Co do ceny nie jestem pewna gdzie ją umieścić - depilatory można kupić dość tanio, może nie jest to mało , maszynki są tanie ale w porównaniu do częstotliwości kupowania nowych maszynek jednorazowych myślę, że ostatecznie taniej wyniesie nas depilator :)mimo zużywanego prądu - w dodatku z jakimi efektami :)


Depilatora wcześniej jeszcze nigdy nie użyłam do całych nog ... najwięcej wydepilowałam kawałek piszczela na jednej nodze ;p ( a zawsze myślałam, że mam wysoki próg bólu ;p w dodatku moja przyjaciółka śmieje się, że urodziłam więc to nie powinno być dla mnie problemem )

No i kilka dni temu zrobiłyśmy sobie u mnie babski wieczór. A. wydepilowała całe nogi ... na plus dla niej że ma cienkie i jasne słabe włoski więc wytrzymała obie łydki w całości - ale po depilacji miała nogi całe w kropeczkach po kilku godzinach jej przeszło
ja niestety nie dałam rady ...
ale w sobotę od rana czułam się jakoś tak fajnie i postanowiłam albo teraz albo nigdy ... i udało się wytrzymałam obie nogi łącznie z udami
a uwierzcie mi że moje owłosienie jest  bardzo męskie !!! włosy mam dookoła na całych nogach - długie, grube i czarne i dużo, do tego "zapuściłam " swoje włosy chyba za bardzo i przez to ból był jeszcze większy

ale dałam radę nawet na kolanach pod kolanami itd. cieszę się bo w końcu na tyle łydki nie mam czarnych kropek jak po goleniu golarką która nie była w stanie głęboko i dokładnie usunąć moich włosków

niestety nie miałam  idealnie gładkich nóg - ale możliwe , że to z pośpiechu i mojej nie umiejętności posługiwania się depilatorem po prostu po urywałam niektóre włoski - ale po wszystkim - wieczorem przejechałam nogi golarką - nogi depilowałam w sobotę rano - dziś poniedziałek a nogi nadal bez żadnych odrostów :) - co przy golarce byłoby nie możłiwe :)

co do wrastania włosków - zobaczymy chociaż miałam naprawdę dużo powrastanych włosków - a pilingi robię dość często i nie depilowałam wcześniej nóg depilatorem - więc myślę że nie do końca jest to reguła że depilator = wrastanie 

Uwaga Ważne !!! aby zmniejszyć ból można wcześniej wziąć ciepłą kąpiel i zrobić piling nóg :) dodatkowo w trakcie można okładać się kostkami lodu :)

— Podane informacje —
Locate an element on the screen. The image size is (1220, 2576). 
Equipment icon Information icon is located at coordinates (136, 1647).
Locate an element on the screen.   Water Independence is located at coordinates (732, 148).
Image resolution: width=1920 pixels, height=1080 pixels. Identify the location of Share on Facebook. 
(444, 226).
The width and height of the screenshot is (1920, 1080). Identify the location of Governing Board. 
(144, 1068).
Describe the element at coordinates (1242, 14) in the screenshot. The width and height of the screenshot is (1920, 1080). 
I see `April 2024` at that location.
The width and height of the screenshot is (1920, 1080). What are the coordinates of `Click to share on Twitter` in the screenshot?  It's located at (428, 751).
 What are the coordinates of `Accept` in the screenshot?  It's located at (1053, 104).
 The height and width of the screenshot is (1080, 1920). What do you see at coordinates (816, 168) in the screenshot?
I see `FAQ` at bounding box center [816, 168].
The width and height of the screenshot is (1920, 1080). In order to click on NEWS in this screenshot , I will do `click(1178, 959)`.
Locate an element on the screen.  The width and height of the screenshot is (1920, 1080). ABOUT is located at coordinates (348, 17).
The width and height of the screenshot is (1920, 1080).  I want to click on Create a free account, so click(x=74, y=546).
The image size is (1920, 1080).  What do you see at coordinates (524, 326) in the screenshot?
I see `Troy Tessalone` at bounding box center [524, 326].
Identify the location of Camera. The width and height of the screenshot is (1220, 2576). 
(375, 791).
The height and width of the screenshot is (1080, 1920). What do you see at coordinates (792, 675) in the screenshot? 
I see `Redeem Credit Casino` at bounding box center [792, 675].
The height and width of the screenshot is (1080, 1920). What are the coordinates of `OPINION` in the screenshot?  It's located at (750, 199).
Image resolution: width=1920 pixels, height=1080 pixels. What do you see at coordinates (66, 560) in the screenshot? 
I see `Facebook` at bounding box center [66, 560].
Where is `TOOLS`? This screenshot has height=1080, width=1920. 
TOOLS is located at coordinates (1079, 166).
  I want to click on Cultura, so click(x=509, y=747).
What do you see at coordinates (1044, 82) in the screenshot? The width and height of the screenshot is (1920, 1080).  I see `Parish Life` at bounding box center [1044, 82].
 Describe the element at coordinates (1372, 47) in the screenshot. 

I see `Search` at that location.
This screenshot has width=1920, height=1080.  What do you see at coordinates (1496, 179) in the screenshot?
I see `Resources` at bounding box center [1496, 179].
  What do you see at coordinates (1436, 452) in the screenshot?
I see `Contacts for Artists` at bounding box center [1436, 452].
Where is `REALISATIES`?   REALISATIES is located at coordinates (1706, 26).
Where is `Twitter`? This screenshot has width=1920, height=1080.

— Zadania pisemne —
a – Wypisz dokładnie fragment tekstu o depilacji nóg, który zaczyna się od słów zawierających „ale dałam radę”, a kończy na „nie możłiwe :)”.
b – Przytocz bez zmian wiersze rekordów od pierwszego wiersza rekordów do wiersza zawierającego „coordinates (348, 17).” włącznie.

— Odpowiedzi —
a –
ale dałam radę nawet na kolanach pod kolanami itd. cieszę się bo w końcu na tyle łydki nie mam czarnych kropek jak po goleniu golarką która nie była w stanie głęboko i dokładnie usunąć moich włosków

niestety nie miałam  idealnie gładkich nóg - ale możliwe , że to z pośpiechu i mojej nie umiejętności posługiwania się depilatorem po prostu po urywałam niektóre włoski - ale po wszystkim - wieczorem przejechałam nogi golarką - nogi depilowałam w sobotę rano - dziś poniedziałek a nogi nadal bez żadnych odrostów :) - co przy golarce byłoby nie możłiwe :)

b –
Locate an element on the screen. The image size is (1220, 2576). 
Equipment icon Information icon is located at coordinates (136, 1647).
Locate an element on the screen.   Water Independence is located at coordinates (732, 148).
Image resolution: width=1920 pixels, height=1080 pixels. Identify the location of Share on Facebook. 
(444, 226).
The width and height of the screenshot is (1920, 1080). Identify the location of Governing Board. 
(144, 1068).
Describe the element at coordinates (1242, 14) in the screenshot. The width and height of the screenshot is (1920, 1080). 
I see `April 2024` at that location.
The width and height of the screenshot is (1920, 1080). What are the coordinates of `Click to share on Twitter` in the screenshot?  It's located at (428, 751).
 What are the coordinates of `Accept` in the screenshot?  It's located at (1053, 104).
 The height and width of the screenshot is (1080, 1920). What do you see at coordinates (816, 168) in the screenshot?
I see `FAQ` at bounding box center [816, 168].
The width and height of the screenshot is (1920, 1080). In order to click on NEWS in this screenshot , I will do `click(1178, 959)`.
Locate an element on the screen.  The width and height of the screenshot is (1920, 1080). ABOUT is located at coordinates (348, 17).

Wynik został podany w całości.